For a change of pace, I figured I would do a basic chemistry lesson about molecular structures, instead of a more computer oriented blog post.
Chemists often think about a molecule as a core structure (usually a ring system) and a set of R-groups. Each R-group is attached to an atom in the core structure by a bond. Typically that bond is a single bond, and often "rotatable".
Here's an example of what I mean. The first image below shows the
structure of vanillin, which is
the primary taste behind vanilla. In the second image, I've
circled ellipsed the three R-groups in the structure.
Vanillin structure (the primary taste of vanilla) | Vanillin with three R-groups identified |
The R-groups in this case are R1=a carbonyl group (*-CH=O2), R2=a methoxy group (*-O-CH3), and R3=a hydroxyl group (*-OH), where the "*" inidicates where the R-group attaches to the core structure.
The R-group concept is flexible. Really it just means that you have a fixed group of connected atoms, which are connected along some bond to a variable group of atoms, and where the variable group is denoted R. Instead of looking at the core structure and a set of R-groups, I can invert the thinking and think of an R-group, like the carbonyl group, as "the core structure", and the rest of the vanillin as its R-group.
With that in mind, I'll replace the "*" with the "R" to get the groups "R-CH=O2", "R-O-CH3", and "R-OH". (The "*" means that the fragment is connected to an atom at this point, but it's really just an alternative naming scheme for "R".)
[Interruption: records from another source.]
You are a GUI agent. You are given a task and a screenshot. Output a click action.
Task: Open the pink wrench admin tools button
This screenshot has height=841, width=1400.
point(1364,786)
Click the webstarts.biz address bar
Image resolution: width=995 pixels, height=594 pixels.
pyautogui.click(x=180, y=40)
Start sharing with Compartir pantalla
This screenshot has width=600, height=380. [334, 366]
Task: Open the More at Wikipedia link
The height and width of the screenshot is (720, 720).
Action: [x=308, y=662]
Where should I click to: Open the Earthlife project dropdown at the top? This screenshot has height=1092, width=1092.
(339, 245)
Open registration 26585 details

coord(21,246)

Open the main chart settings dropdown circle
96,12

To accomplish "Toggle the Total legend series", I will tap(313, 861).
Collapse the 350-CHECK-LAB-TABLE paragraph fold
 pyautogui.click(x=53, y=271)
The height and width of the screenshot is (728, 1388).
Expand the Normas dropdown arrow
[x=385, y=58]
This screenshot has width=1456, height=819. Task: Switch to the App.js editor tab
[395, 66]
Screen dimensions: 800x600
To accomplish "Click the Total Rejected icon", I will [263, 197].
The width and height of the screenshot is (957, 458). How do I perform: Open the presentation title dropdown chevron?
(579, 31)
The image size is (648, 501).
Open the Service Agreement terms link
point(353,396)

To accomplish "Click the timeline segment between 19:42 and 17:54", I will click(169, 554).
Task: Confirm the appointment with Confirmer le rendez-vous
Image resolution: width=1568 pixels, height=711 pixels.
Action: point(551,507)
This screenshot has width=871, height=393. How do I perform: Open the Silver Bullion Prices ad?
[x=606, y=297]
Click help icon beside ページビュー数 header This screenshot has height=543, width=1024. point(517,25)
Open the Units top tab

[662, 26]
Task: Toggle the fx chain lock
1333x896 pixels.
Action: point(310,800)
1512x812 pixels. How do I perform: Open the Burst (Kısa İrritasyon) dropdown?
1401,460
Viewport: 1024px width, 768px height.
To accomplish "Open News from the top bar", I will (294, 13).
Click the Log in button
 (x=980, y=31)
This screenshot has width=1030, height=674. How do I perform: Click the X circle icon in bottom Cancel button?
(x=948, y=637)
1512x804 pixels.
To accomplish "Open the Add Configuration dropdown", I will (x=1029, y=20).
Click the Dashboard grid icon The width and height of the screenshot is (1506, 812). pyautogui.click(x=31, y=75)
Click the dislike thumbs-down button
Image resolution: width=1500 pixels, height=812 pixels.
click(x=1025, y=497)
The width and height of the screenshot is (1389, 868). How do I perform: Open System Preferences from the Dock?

All three of these group are also functional groups. Quoting Wikipedia, "functional groups are specific groups (moieties) of atoms or bonds within molecules that are responsible for the characteristic chemical reactions of those molecules. The same functional group will undergo the same or similar chemical reaction(s) regardless of the size of the molecule it is a part of."
These three corresponding functional groups are R1 = aldehyde, R2 = ether. and R3 = hydroxyl.
As the Wikipedia quote pointed out, if you have reaction which acts on an aldehyde, you can likely use it on the aldehyde group of vanillin.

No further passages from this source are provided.